SOURCE DOCUMENT:
-- BEGIN --
Knowing how to issue shares is crucial if you want your business to grow.
When you require a cash injection to increase your business operations, start a new project, or protect your market share, you might need more funds than your retained earnings.
Your company then has two options – take on debt or raise more capital.
Taking on more debt is simpler, as you simply require a reasonable expectation of a steady cash flow to cover the interest payments.
However, if your company is already highly geared (high debt to shareholders’ equity ratio), increasing the debt will also increase your company’s risk towards the investors and result in a share price drop.
Keep reading if you want to learn more about how your company can issue corporate shares.
As a company owner, you can choose to issue a corporate share through either a share issue or a share transfer.
What are they? Let’s go through it.
A share issue involves dividing the company’s ownership into shares and distributing them to new investors, employees or existing shareholders. Whether you own a public or a private company, you can issue any number of shares, provided you issue a share certificate to each new shareholder.
-- END --
GIVEN DATA:
-- BEGIN --
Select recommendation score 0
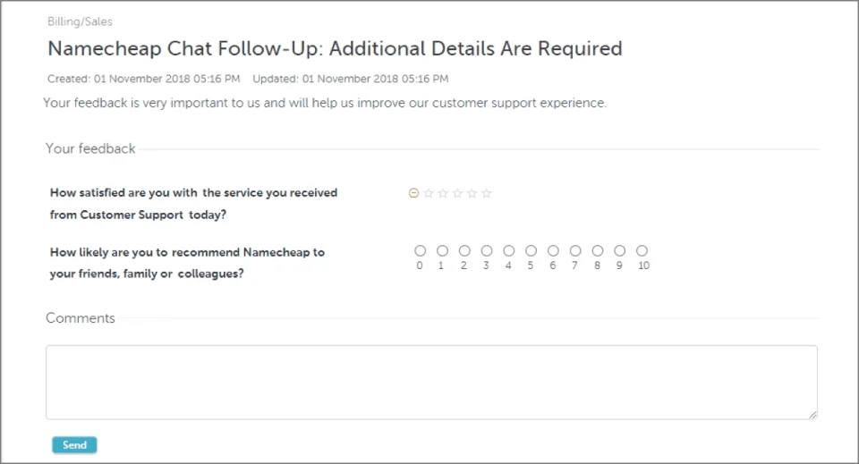859x464 pixels. (420, 251)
-- END --
OBJECTIVE: Rewrite the stretch of the text on issuing shares from "What are they?" through "each new shareholder.", changing "share certificate" to "stock certificate". The data are separate from the text on issuing shares.

ANSWER TO THE PROBLEM:
What are they? Let’s go through it.
A share issue involves dividing the company’s ownership into shares and distributing them to new investors, employees or existing shareholders. Whether you own a public or a private company, you can issue any number of shares, provided you issue a stock certificate to each new shareholder.